Dataset content =
┌──
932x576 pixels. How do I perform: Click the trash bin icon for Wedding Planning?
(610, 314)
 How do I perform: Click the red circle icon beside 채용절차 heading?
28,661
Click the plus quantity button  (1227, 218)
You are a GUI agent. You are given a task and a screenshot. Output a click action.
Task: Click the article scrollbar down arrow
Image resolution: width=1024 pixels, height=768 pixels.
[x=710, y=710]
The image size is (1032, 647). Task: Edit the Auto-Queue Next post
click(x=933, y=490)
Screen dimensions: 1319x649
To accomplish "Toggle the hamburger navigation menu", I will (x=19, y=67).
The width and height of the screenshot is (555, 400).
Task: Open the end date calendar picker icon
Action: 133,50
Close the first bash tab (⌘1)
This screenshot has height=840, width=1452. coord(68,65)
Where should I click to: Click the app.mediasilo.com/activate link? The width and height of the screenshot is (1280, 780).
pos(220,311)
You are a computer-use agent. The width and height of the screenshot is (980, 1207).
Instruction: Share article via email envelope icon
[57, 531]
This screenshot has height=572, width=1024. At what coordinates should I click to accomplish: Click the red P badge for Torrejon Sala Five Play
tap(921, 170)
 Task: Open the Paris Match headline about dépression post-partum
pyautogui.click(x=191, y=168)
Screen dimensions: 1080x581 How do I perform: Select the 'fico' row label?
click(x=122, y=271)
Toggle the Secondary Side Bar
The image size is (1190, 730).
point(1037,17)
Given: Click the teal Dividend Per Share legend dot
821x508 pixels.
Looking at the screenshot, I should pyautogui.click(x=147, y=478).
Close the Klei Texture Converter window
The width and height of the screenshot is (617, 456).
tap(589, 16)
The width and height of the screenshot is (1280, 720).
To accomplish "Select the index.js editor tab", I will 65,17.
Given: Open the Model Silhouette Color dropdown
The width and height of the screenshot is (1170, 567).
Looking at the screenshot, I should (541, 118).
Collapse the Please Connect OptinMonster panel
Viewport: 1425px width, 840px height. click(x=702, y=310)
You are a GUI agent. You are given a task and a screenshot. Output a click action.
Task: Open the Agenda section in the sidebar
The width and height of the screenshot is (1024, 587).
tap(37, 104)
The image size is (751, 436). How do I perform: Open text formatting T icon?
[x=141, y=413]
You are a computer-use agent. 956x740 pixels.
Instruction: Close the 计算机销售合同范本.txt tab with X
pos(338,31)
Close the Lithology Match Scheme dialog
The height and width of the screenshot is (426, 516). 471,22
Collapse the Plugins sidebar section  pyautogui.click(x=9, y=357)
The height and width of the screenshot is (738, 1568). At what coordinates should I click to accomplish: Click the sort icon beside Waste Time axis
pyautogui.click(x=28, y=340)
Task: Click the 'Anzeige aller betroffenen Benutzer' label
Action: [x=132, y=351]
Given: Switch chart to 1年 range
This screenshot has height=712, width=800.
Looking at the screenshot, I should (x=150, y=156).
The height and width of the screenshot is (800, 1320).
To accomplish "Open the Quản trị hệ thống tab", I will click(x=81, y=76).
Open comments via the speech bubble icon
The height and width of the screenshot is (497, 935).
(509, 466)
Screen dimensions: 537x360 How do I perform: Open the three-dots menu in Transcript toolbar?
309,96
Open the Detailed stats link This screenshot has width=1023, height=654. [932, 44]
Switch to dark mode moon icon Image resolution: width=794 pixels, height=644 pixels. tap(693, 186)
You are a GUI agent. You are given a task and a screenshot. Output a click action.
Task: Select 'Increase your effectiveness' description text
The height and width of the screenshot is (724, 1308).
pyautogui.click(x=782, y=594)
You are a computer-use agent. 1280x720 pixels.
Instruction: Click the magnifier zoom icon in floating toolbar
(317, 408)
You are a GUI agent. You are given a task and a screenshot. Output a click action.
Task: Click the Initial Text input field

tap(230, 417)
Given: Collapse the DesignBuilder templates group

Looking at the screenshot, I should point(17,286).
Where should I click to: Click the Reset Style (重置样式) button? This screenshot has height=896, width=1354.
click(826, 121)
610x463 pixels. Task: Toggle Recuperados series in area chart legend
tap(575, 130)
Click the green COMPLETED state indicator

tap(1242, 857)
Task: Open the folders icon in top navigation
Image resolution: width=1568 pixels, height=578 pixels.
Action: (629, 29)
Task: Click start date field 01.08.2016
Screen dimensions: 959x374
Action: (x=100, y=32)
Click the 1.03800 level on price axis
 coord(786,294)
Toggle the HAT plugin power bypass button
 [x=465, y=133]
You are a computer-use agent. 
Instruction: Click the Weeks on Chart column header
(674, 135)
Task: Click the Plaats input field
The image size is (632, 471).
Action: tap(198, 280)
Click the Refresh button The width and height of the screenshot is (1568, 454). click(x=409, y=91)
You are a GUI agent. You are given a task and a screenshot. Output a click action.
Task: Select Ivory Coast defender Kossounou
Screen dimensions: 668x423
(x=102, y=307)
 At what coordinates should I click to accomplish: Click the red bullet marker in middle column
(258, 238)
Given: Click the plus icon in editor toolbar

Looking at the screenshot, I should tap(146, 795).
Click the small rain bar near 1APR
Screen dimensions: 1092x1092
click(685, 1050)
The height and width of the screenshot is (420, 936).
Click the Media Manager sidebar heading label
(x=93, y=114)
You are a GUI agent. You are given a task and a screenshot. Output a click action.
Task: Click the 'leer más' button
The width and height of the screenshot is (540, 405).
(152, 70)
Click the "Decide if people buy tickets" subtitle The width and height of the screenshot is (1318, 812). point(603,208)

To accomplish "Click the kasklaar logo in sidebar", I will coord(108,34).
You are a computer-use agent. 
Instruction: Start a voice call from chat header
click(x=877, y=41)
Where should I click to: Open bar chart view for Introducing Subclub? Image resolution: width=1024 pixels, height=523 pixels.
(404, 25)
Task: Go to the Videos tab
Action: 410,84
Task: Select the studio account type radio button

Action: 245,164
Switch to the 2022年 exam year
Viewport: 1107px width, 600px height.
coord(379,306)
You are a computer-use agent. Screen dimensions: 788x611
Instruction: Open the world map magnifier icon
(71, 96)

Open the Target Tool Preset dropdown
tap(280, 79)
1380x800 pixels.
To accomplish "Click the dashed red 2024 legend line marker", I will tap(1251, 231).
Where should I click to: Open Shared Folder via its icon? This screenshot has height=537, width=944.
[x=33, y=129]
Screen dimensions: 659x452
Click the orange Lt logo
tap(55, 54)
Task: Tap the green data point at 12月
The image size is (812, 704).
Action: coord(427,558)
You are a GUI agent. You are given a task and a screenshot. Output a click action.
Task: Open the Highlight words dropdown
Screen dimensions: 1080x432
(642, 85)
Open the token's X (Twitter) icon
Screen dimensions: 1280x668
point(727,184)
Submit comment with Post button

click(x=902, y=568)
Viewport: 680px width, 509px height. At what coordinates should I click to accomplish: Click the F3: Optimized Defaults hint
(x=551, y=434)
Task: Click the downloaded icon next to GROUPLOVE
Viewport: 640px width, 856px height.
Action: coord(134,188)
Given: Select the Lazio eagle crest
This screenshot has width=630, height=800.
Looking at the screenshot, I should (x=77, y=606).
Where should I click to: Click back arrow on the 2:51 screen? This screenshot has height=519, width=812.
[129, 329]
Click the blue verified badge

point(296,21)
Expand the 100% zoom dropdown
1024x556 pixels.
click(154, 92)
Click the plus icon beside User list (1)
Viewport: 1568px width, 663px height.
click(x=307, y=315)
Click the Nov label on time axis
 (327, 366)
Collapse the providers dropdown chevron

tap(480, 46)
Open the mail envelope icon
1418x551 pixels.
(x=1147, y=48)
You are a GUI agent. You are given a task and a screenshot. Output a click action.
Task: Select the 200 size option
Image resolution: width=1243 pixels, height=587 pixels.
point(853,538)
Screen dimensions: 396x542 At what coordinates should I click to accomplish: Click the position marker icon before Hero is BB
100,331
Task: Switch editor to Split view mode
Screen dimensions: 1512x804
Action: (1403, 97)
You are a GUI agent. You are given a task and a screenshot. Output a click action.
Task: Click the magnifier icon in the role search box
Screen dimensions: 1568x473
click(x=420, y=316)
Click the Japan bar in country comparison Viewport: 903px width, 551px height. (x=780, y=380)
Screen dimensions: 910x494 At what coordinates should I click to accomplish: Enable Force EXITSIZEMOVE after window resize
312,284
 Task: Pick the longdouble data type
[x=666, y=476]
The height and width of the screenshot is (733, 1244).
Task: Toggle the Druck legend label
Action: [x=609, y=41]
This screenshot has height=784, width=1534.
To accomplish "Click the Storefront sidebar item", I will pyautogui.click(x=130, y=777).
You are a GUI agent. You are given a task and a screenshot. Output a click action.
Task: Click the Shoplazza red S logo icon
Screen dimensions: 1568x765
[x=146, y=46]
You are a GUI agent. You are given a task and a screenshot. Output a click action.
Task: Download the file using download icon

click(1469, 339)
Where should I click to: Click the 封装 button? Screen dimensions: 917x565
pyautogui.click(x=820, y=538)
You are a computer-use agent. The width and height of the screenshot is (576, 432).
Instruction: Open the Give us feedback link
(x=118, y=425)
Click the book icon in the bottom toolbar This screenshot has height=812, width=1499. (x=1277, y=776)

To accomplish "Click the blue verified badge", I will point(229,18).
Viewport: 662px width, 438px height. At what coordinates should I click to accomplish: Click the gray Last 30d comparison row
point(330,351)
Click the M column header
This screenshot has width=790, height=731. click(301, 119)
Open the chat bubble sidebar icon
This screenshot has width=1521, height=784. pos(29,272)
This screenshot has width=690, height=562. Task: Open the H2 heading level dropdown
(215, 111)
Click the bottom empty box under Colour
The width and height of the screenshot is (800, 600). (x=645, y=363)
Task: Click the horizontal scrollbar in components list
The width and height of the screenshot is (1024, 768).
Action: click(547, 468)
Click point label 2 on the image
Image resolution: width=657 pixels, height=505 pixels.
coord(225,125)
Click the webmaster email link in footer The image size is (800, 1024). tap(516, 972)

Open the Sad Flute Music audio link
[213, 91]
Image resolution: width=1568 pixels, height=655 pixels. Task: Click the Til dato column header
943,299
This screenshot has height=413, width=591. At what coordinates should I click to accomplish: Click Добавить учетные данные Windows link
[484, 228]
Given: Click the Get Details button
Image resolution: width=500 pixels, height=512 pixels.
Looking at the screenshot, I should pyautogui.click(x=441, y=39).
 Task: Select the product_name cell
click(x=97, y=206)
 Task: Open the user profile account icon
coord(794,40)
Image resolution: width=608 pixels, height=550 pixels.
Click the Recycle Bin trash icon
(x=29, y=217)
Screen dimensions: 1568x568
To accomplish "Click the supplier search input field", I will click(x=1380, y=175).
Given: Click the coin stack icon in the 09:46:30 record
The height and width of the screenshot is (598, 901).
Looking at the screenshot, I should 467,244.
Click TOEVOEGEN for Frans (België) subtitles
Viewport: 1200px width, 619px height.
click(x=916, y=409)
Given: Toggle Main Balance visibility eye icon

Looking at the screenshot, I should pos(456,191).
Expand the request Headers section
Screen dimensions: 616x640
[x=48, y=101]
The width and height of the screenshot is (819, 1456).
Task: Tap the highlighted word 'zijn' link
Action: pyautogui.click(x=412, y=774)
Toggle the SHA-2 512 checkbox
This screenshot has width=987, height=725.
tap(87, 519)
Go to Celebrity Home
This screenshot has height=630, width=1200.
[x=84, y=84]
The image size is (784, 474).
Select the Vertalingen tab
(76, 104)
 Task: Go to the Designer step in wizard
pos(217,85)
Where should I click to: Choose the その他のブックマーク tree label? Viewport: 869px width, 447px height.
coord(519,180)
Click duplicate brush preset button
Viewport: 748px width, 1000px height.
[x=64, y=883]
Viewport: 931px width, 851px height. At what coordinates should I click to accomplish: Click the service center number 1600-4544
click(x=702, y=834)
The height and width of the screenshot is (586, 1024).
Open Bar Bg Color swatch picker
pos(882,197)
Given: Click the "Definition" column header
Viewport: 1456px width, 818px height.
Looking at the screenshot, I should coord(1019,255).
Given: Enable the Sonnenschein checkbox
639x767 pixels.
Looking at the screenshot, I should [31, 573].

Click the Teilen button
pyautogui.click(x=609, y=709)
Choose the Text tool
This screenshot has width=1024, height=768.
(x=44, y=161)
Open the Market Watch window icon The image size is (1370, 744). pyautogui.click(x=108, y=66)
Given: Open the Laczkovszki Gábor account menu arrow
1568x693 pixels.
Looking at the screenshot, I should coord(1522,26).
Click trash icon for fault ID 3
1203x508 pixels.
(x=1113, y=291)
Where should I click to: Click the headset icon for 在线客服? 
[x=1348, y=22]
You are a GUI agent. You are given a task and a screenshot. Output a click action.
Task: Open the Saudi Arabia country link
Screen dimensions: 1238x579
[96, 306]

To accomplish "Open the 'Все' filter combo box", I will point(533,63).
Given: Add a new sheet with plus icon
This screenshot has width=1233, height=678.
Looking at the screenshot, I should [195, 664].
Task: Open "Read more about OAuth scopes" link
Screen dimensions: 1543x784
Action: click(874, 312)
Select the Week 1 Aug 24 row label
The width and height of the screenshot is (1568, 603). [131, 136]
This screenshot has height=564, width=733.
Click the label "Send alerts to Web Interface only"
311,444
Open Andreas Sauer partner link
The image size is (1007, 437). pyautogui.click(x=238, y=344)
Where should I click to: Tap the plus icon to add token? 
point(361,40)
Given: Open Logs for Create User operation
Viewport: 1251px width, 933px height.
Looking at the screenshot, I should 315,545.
└──
What is being asked = Your answer should be each line from the entries that includes the string "search".

Reply =
Task: Click the magnifier icon in the role search box
To accomplish "Click the supplier search input field", I will click(x=1380, y=175).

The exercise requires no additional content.